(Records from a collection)
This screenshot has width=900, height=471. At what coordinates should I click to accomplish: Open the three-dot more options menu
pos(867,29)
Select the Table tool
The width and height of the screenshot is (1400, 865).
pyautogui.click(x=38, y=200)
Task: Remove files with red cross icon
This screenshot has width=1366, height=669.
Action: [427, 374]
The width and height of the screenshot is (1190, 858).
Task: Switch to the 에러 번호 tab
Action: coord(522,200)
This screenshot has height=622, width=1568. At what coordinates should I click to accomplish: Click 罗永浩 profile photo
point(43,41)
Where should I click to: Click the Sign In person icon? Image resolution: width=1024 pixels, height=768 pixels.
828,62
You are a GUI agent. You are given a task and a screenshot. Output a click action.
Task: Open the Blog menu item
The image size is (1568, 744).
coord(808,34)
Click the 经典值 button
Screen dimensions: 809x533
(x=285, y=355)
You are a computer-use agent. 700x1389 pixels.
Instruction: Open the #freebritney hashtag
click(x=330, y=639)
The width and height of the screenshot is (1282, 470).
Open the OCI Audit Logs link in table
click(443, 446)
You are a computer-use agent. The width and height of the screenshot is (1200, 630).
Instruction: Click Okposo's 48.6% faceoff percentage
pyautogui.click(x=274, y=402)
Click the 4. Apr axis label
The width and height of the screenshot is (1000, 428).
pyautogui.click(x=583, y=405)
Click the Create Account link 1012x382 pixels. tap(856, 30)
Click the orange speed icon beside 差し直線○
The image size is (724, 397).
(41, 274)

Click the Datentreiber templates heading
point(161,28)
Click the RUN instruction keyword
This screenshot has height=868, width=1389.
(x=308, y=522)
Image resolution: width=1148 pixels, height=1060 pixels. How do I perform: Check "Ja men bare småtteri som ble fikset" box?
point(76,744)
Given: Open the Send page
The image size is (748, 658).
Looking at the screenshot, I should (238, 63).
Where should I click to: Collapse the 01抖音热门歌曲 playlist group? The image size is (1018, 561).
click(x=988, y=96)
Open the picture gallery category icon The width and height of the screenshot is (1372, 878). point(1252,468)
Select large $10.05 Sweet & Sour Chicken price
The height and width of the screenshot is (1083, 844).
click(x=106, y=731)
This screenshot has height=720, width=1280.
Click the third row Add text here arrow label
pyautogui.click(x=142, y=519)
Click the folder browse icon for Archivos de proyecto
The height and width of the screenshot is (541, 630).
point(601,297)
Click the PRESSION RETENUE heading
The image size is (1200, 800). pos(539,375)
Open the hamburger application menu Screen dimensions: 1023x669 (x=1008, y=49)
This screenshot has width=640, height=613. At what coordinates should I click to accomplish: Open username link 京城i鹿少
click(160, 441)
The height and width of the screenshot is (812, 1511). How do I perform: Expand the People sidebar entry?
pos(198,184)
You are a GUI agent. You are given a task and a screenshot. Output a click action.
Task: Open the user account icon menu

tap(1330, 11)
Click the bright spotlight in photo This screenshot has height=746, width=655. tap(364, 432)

→ Short exercise: Please repeat the data word for word, covering everything from the line that contains "Task: Remove files with red cross icon" down to the line that contains "click(x=988, y=96)", both of those lines included.

→ The response:
Task: Remove files with red cross icon
This screenshot has width=1366, height=669.
Action: [427, 374]
The width and height of the screenshot is (1190, 858).
Task: Switch to the 에러 번호 tab
Action: coord(522,200)
This screenshot has height=622, width=1568. At what coordinates should I click to accomplish: Click 罗永浩 profile photo
point(43,41)
Where should I click to: Click the Sign In person icon? Image resolution: width=1024 pixels, height=768 pixels.
828,62
You are a GUI agent. You are given a task and a screenshot. Output a click action.
Task: Open the Blog menu item
The image size is (1568, 744).
coord(808,34)
Click the 经典值 button
Screen dimensions: 809x533
(x=285, y=355)
You are a computer-use agent. 700x1389 pixels.
Instruction: Open the #freebritney hashtag
click(x=330, y=639)
The width and height of the screenshot is (1282, 470).
Open the OCI Audit Logs link in table
click(443, 446)
You are a computer-use agent. The width and height of the screenshot is (1200, 630).
Instruction: Click Okposo's 48.6% faceoff percentage
pyautogui.click(x=274, y=402)
Click the 4. Apr axis label
The width and height of the screenshot is (1000, 428).
pyautogui.click(x=583, y=405)
Click the Create Account link 1012x382 pixels. tap(856, 30)
Click the orange speed icon beside 差し直線○
The image size is (724, 397).
(41, 274)

Click the Datentreiber templates heading
point(161,28)
Click the RUN instruction keyword
This screenshot has height=868, width=1389.
(x=308, y=522)
Image resolution: width=1148 pixels, height=1060 pixels. How do I perform: Check "Ja men bare småtteri som ble fikset" box?
point(76,744)
Given: Open the Send page
The image size is (748, 658).
Looking at the screenshot, I should (238, 63).
Where should I click to: Collapse the 01抖音热门歌曲 playlist group? The image size is (1018, 561).
click(x=988, y=96)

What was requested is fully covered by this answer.